TASK STATEMENT
In every line of the records, look for "will", then report how many lines have it and nothing else.

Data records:
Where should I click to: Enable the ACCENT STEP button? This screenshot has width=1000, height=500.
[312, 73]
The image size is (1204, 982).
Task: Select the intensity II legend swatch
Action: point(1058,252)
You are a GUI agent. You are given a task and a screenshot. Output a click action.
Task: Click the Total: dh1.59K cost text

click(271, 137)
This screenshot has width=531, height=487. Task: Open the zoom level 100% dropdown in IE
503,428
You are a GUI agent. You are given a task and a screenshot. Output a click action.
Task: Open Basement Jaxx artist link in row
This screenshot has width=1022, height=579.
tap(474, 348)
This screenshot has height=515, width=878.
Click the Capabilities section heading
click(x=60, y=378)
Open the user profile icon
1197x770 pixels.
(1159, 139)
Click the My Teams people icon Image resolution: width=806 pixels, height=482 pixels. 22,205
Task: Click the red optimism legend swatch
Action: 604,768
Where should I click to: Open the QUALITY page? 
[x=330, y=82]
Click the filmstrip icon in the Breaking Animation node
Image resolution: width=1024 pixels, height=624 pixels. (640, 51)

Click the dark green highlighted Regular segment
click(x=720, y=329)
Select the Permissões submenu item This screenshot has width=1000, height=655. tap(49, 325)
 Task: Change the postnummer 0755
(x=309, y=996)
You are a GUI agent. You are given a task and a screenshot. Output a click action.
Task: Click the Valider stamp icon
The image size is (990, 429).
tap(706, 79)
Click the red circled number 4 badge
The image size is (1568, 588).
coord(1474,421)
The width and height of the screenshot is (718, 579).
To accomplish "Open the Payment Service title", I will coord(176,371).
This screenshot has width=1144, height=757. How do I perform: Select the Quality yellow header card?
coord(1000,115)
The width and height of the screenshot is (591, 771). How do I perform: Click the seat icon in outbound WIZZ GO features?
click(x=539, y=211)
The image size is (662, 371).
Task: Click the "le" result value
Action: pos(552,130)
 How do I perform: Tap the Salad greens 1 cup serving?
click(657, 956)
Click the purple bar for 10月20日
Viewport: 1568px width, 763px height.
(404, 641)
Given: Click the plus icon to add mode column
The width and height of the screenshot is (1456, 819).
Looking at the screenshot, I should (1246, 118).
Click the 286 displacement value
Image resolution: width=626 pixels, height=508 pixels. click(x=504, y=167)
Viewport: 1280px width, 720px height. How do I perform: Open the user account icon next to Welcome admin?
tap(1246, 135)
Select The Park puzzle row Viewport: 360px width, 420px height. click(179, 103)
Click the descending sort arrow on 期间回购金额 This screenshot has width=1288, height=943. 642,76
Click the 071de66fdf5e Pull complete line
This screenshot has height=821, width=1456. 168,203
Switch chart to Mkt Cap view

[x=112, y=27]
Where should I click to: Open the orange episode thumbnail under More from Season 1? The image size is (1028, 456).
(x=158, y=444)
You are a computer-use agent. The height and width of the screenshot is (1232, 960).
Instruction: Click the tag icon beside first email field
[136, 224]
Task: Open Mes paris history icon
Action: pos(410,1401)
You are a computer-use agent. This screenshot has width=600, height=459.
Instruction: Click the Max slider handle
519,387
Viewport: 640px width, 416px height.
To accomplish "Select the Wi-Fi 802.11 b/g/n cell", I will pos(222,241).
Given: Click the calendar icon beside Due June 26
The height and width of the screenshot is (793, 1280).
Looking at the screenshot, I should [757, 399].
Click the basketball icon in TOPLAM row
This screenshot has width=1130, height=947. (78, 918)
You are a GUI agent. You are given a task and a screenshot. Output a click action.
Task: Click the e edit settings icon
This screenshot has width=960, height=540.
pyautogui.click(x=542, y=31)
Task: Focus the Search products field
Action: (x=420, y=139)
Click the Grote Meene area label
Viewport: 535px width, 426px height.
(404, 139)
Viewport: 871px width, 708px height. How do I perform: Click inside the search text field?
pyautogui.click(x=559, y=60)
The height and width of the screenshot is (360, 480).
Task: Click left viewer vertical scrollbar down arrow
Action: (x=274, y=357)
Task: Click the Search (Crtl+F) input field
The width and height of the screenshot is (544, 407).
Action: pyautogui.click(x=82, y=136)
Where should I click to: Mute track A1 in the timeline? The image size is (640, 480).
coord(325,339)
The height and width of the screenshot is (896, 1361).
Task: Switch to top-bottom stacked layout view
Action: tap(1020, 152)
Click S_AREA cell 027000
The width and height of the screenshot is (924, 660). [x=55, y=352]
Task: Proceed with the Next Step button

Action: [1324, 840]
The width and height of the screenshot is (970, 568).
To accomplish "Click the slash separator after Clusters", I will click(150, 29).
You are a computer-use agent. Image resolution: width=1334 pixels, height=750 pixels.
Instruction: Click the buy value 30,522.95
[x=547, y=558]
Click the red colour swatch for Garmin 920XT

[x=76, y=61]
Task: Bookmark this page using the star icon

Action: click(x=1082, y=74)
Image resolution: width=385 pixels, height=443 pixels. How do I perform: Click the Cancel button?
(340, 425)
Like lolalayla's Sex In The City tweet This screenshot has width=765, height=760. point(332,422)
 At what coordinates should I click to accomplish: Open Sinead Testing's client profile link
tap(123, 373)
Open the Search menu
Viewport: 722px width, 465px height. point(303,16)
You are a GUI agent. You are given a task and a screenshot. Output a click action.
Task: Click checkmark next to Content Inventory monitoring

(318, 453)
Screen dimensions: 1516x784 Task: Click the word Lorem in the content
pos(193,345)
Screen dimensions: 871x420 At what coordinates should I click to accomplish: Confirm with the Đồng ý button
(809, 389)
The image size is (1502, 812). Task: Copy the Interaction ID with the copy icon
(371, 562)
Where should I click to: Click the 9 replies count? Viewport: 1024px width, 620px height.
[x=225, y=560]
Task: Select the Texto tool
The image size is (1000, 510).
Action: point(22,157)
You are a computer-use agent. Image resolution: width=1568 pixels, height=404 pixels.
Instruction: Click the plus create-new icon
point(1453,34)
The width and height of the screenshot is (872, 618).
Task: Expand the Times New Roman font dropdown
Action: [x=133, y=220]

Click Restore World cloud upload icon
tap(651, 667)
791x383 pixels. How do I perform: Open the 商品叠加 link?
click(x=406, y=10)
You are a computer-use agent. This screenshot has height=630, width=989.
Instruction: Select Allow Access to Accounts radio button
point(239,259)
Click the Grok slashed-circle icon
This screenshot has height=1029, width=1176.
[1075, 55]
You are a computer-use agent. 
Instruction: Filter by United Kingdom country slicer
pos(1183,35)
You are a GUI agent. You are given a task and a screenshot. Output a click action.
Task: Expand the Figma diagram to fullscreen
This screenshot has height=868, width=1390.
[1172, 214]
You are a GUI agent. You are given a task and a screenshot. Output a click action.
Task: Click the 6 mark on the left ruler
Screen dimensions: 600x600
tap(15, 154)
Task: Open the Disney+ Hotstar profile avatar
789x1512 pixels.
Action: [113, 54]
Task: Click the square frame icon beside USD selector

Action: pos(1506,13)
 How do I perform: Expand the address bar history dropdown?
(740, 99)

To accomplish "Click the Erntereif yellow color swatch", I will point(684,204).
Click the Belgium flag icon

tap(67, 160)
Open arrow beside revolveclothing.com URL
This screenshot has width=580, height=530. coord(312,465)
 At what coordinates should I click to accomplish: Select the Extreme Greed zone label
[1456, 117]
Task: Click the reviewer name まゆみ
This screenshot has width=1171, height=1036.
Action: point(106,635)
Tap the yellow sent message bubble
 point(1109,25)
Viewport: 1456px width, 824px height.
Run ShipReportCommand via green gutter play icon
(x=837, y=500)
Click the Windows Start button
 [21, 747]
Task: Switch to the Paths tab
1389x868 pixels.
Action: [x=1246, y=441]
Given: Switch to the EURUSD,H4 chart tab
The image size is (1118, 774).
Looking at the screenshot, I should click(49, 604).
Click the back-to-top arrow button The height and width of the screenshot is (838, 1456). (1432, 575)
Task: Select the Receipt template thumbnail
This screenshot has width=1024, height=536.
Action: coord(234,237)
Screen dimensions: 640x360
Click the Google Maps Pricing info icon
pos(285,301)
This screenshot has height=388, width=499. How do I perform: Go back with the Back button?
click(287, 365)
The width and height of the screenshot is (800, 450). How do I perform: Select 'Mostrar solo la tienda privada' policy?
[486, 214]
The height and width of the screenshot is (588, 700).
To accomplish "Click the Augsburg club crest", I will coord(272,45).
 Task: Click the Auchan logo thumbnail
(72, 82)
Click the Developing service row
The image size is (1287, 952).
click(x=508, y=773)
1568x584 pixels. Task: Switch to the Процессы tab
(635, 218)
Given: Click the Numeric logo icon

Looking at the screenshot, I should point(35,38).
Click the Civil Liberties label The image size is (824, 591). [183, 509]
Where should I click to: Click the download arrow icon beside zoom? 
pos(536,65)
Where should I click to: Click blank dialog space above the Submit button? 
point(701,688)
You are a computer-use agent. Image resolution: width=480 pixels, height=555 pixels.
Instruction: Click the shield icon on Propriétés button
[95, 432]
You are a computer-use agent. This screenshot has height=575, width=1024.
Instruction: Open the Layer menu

RESPONSE FOR THIS EXERCISE
5